Haben Sie sich versehentlich ausgesperrt, aktivieren Sie das Joomla!-Authentifizierungs-Plugin mit phpMyAdmin direkt in der Datenbank. Öffnen Sie die Tabelle #__extensions (#_ entspricht dem in Ihrer Joomla!-Installationen vergebenen zufälligen Tabellenpräfix), und suchen Sie die Zeile, deren name-Feld den internen Plugin-Namen plg_authentication_joomla trägt. Stellen Sie dann den Wert der Spalte enabled von »0« auf »1«.
Haben Sie sich wegen einer nicht funktionieren Zwei-Faktor-Authentifizierung ausgesperrt, gehen Sie ähnlich vor. Suchen Sie dann das Plugin plg_twofactorauth_totp, und deaktivieren Sie es durch Eintrag einer »0« in der Spalte enabled.
11.8.3 Mehr Sicherheit durch Zwei-Faktor-Authentifizierung
Einem besonders sicheren Mitgliederbereich dient die Zwei-Faktor-Authentifizierung, bei der eine Benutzername/Passwort-Kombination nicht mehr für die Websiteanmeldung ausreicht. Benutzer, deren Zugang über diese Authentifizierung gesichert ist, erhalten auf Anfrage einen zusätzlichen, zeitlich begrenzten Sicherheitscode, z. B. über eine besondere App auf dem Smartphone. Beachten Sie also, dass das ein etwas umständlicherer Anmeldeprozess ist, den Sie aber z. B. nur auf den Backend-Zugriff einschränken könnten.
-
Aktivieren Sie über Erweiterungen • Plugins das Plugin Zwei-Faktor-Authentifizierung - Google Authenticator.
-
Klicken Sie auf den Plugin-Namen, und entscheiden Sie sich, ob diese Authentifizierung nur auf der Website (Frontend), im Administrator (Backend)-Bereich oder beiden eingeschaltet ist.
-
Wechseln Sie jetzt über Benutzer • Verwalten zum Benutzermanager, und klicken Sie auf den Benutzer, der sich zukünftig sicherer authentifizieren soll.
-
Wechseln Sie zum Reiter Zwei-Faktor-Authentifizierung, und wählen Sie unter Authentifizierungsmethode den Google Authenticator.
-
Dieser Google Authenticator wird nun auf dem Telefon des Benutzers installiert. Dazu gehen Sie entweder in Apples AppStore oder Googles Play Store und suchen nach »google authenticator«.
-
Öffnen Sie nach der Installation die Google-Authenticator-App auf dem Smartphone, und starten Sie die Konfiguration mit Begin setup.
-
Wählen Sie nun entweder Scan a barcode und halten die Handykamera auf den auf der Benutzerwebseite abgebildeten QR-Code, oder geben Sie die dort aufgeführten Konto- und Schlüssel-Daten per Hand ein (Enter provided key).
-
Geben Sie nun die sechsstellige Zahl aus der App in das Feld Sicherheitscode auf der Benutzerwebseite. Achtung, die Zahl ändert sich nach einer Minute – das ist Teil des Sicherheitskonzepts.

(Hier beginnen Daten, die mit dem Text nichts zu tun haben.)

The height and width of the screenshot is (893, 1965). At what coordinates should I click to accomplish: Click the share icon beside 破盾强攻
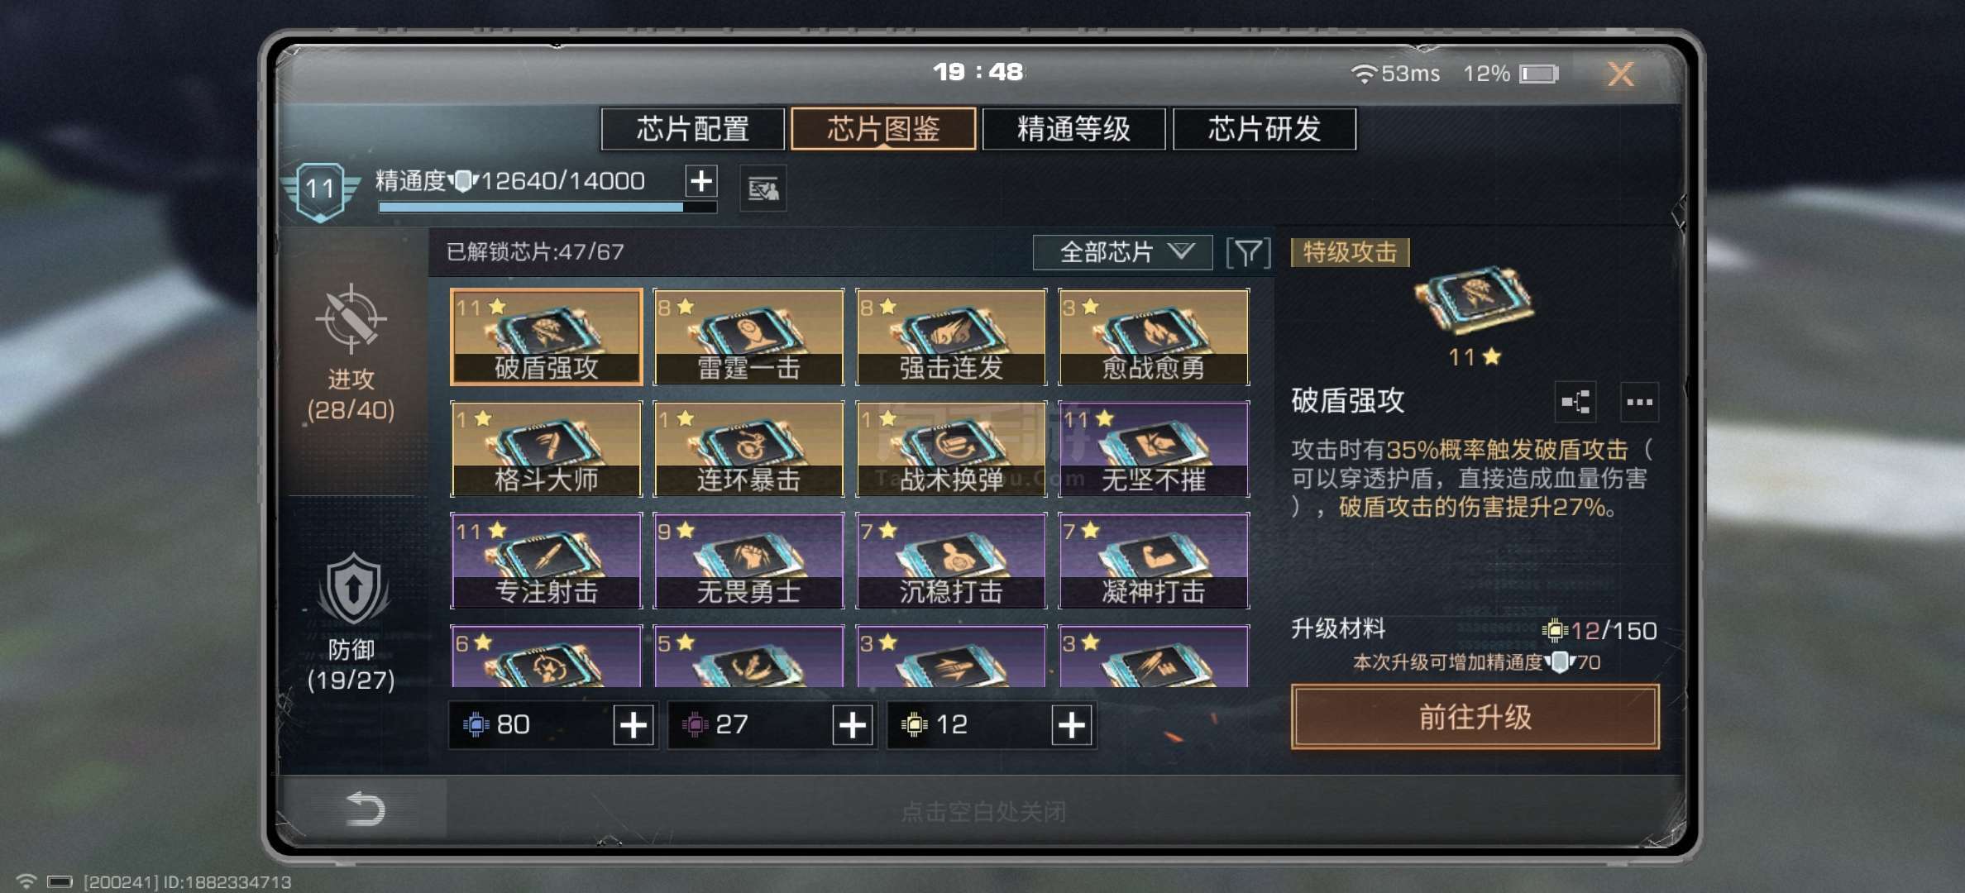(1575, 403)
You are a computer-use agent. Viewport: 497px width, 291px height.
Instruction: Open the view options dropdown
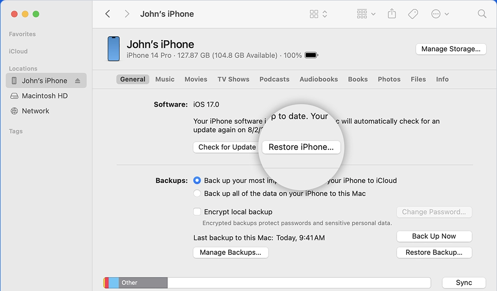click(318, 14)
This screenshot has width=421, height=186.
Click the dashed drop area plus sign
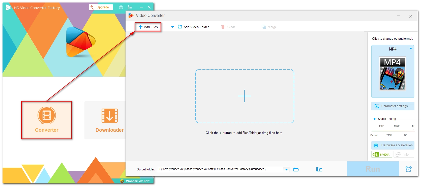click(x=245, y=96)
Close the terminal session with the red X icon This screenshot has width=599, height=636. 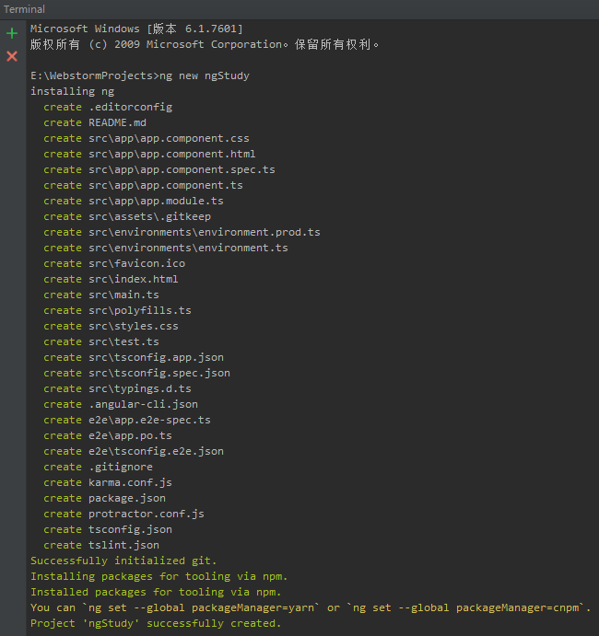click(x=12, y=56)
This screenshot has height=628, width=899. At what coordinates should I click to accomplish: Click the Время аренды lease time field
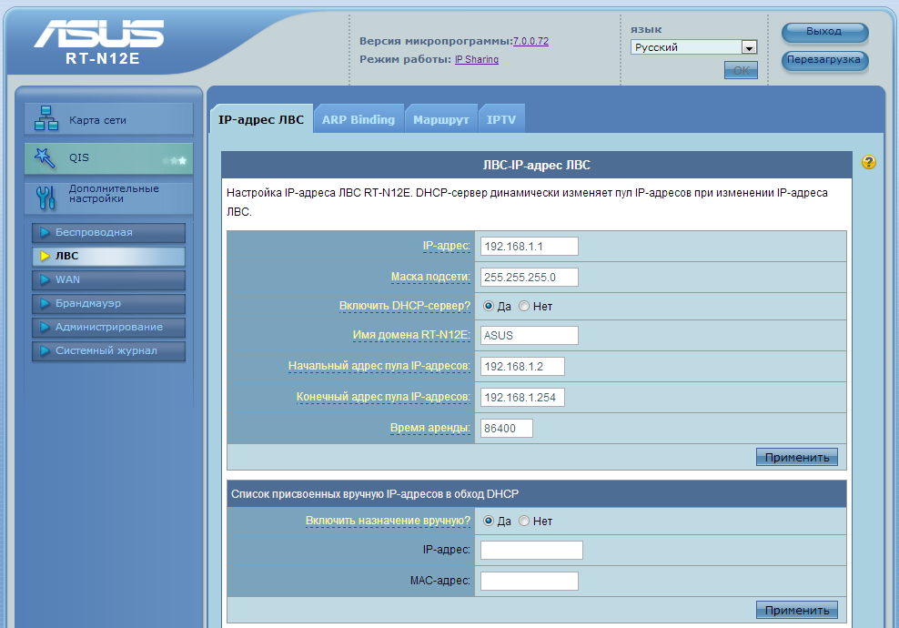click(506, 428)
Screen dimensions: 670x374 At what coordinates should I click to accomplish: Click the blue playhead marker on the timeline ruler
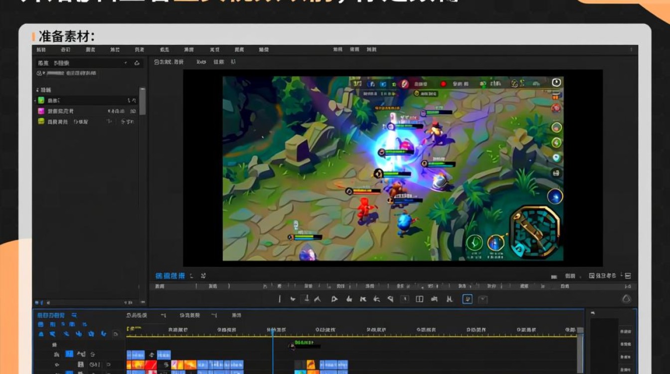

Wechseln Sie ins Frontend, um die Zwei-Faktor-Authentifizierung auszuprobieren. Das Login-Formular enthält jetzt ein weiteres Feld Sicherheitscode. In dieses Feld geben Sie ab sofort bei jeder Anmeldung die sechsstellige Zahl ein, die Ihre Google-Authenticator-App zum Zeitpunkt des Logins darstellt (siehe Abbildung 11.29).